Agora, reproduzo adiante alguns excertos de um comentário chinês, publicado hoje no jornal do Partido Comunista, Global Times:
- Muitos observadores dizem que a península coreana aproxima-se do ponto de máxima volatilidade, mas a probabilidade de guerra permanece baixa. Há sinais de que o presidente Donald Trump dos EUA recorrerá a política mais dura para Pyongyang que seu antecessor (...) Mas não agirá precipitadamente (...) Trump não esquecerá o que prometeu na campanha eleitoral. Por mais que creia vigorosamente que a política exterior dos EUA é efeito do seu poderio militar, ele de modo algum dependerá, para fazer "a América grande outra vez", exclusivamente da capacidade militar. Em futuro próximo, o governo Trump começará a dar mais importância à economia, emprego e imigração, que à diplomacia (...) A nova administração já deixou bem claro que, em vez de tentar uma operação de mudança de regime, aplicará "pressão máxima" sobre Pyongyang, e oferecerá engajamento pacífico com o regime da Coreia do Norte, se e quando mudar seu modo de agir.
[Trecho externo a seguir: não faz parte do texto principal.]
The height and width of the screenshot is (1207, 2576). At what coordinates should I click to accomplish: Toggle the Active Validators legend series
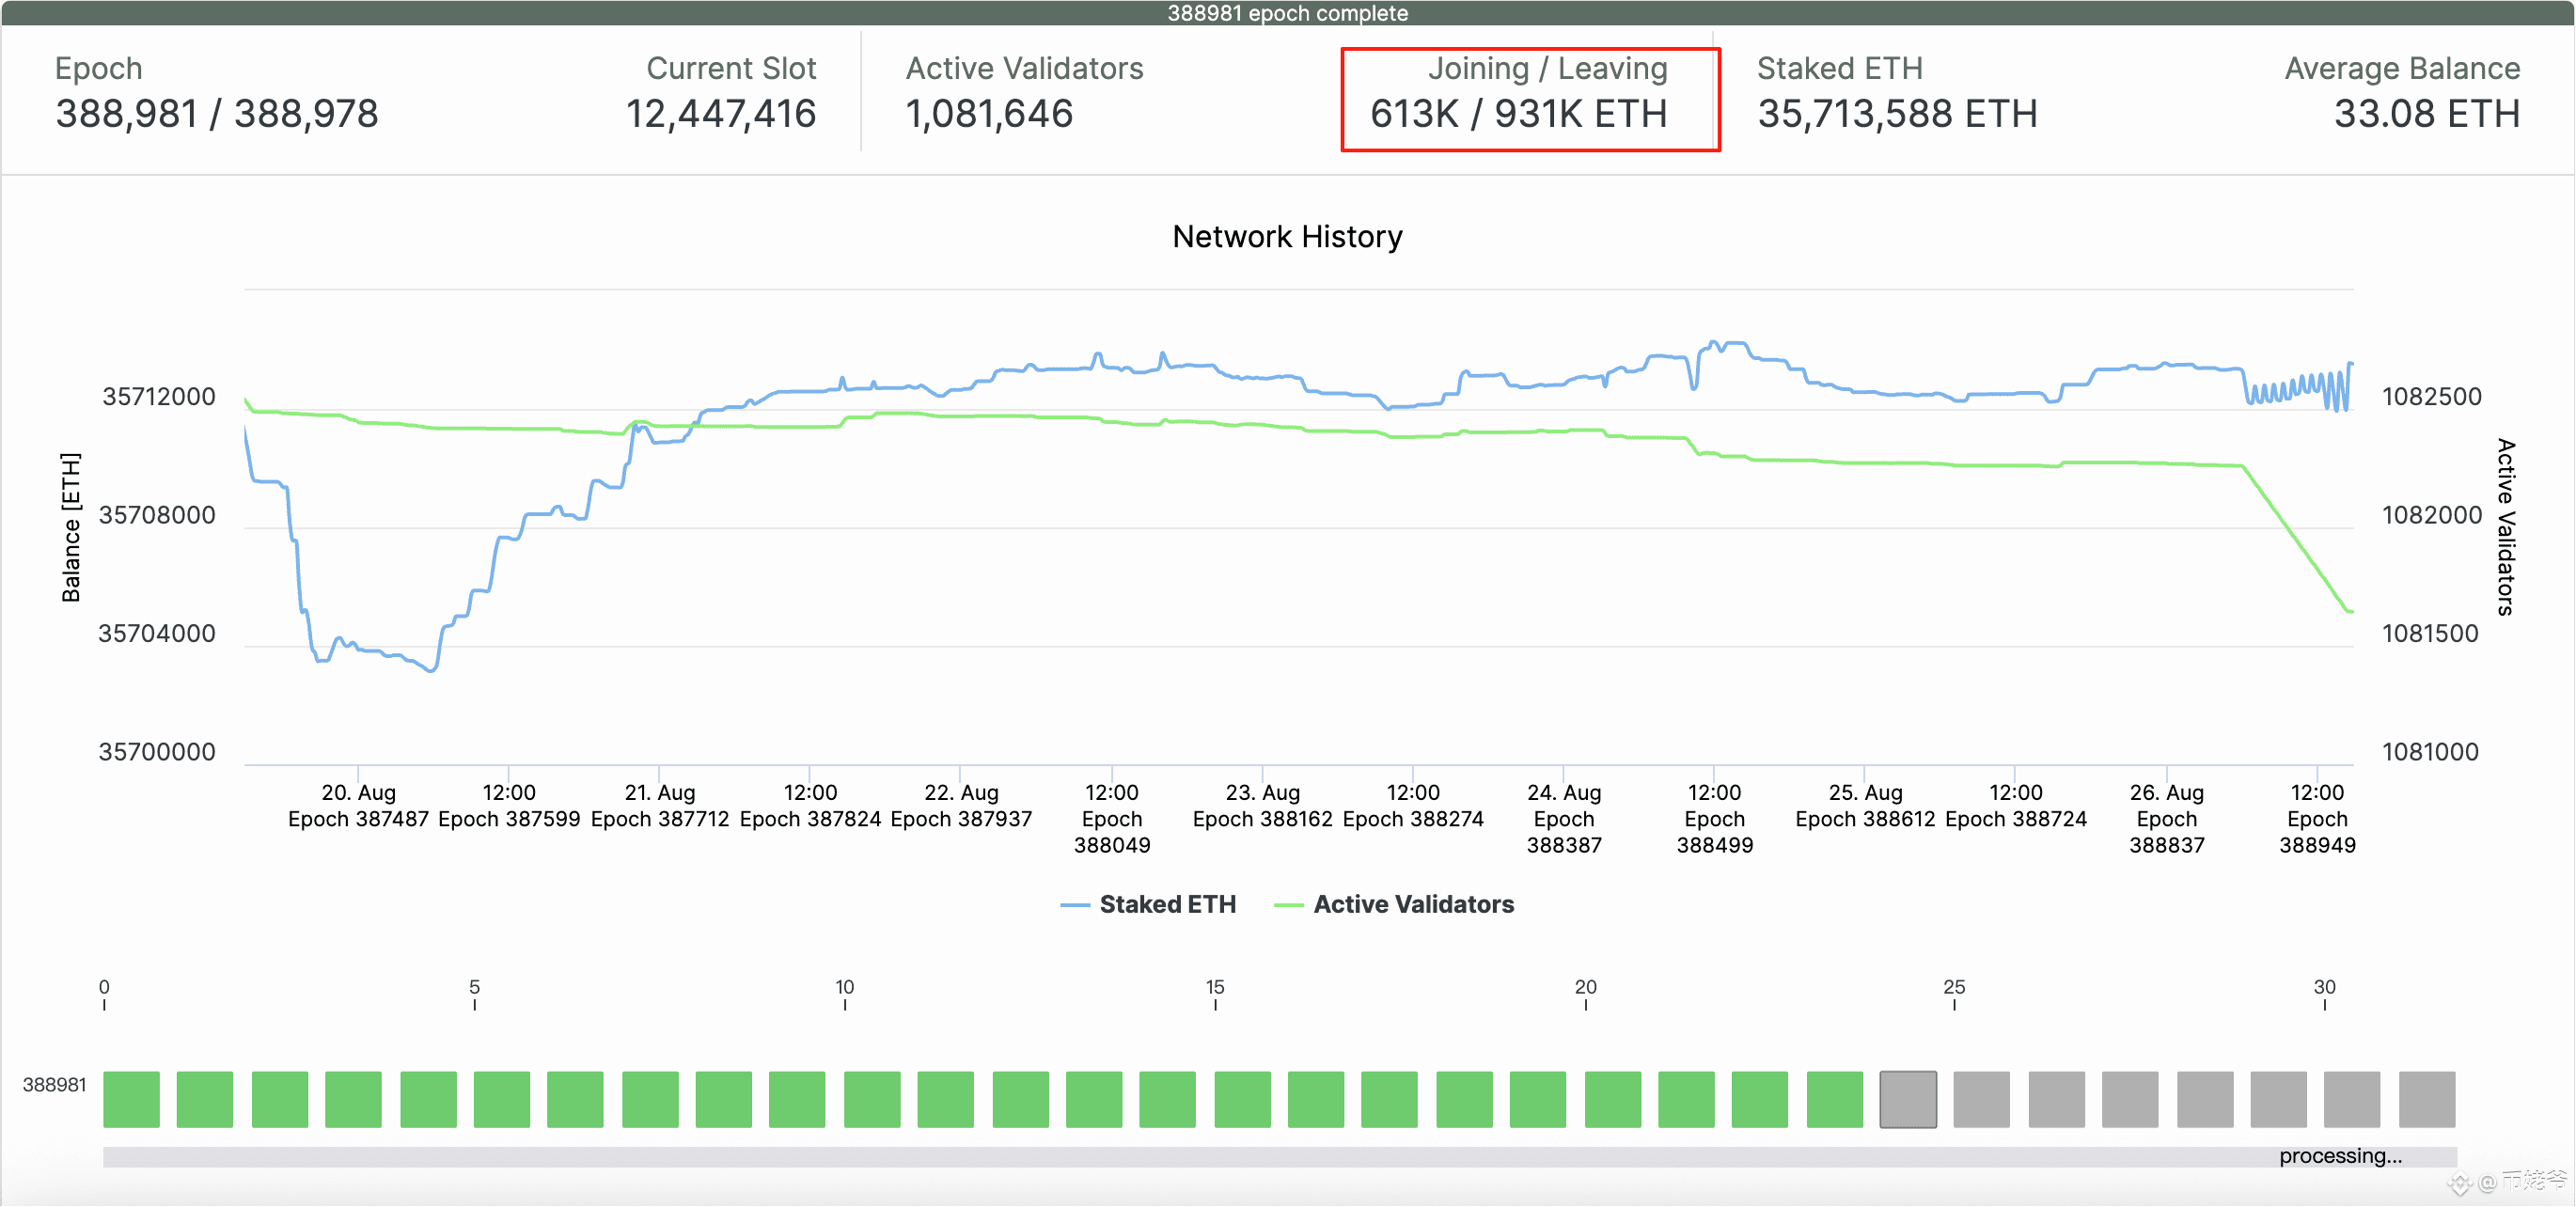(1394, 904)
- Os interesses nacionais e as políticas domésticas dos EUA, especialmente o apelo político dos cidadãos norte-americanos, determinaram que Trump tenha de dar prioridade absoluta às questões domésticas (...) Assim se demonstra o lado pragmático e flexível do novo governo. Se os EUA realmente implementarem a nova política, a comunidade global verá que o país mais poderoso do mundo consome mais tempo e energia com suas questões domésticas. Circunstâncias futuras em torno de Pyongyang muito provavelmente entrarão em nova fase.
Ok, mas... isso significa que a China baixará a guarda? Não, de modo nenhum. Que ninguém se engane: a China absolutamente não se exporá a qualquer risco no ambiente político instável no qual Trump opera. Assim, também se expediram sinais bem claros na direção dos EUA, de que qualquer tipo de ataque militar contra a Coreia do Norte imediatamente e inevitavelmente disparará uma intervenção militar chinesa. Eis o que se lia num editorial de Global Times na 3ª-feira:
- O povo chinês não permitirá que seu governo permaneça passivo se e quando exércitos de EUA e Coreia do Sul iniciarem qualquer guerra e tentarem depor o regime de Pyongyang. Os chineses absolutamente não deixarão que aconteça nada desse tipo, especialmente no mesmo território onde o Exército Voluntário Chinês combateu no início dos anos 1950s. Aquela terra é coberta de sangue dos soldados chineses que ali combateram bravamente no inícios dos anos 1950. Além disso, se Pyongyang for tomada por exércitos aliados dos EUA e Coreia do Sul, haverá mudança dramática na situação geopolítica na Península Coreana.
Interessante: o China Daily do Partido Comunista da China noticiou hoje que o presidente Xi Jinping na condição de presidente da Comissão Militar Central reforçou, em reunião com os comandantes do Exército de Libertação Popular, a imperativa necessidade de se manterem todos em "prontidão para combate" (China Daily).
Tudo isso considerado, o que vem pela frente? Meu prognóstico: Pequim está ativamente promovendo conversações diretas entre EUA e Coreia do Norte sem nenhuma pré-condição, que devem acontecer em futuro próximo. Estará Trump bem perto de satisfazer seu desejo de comer um xisburguer com Kim, no McDonald – como disse certa vez? Bem-vindos à era Trump da política mundial.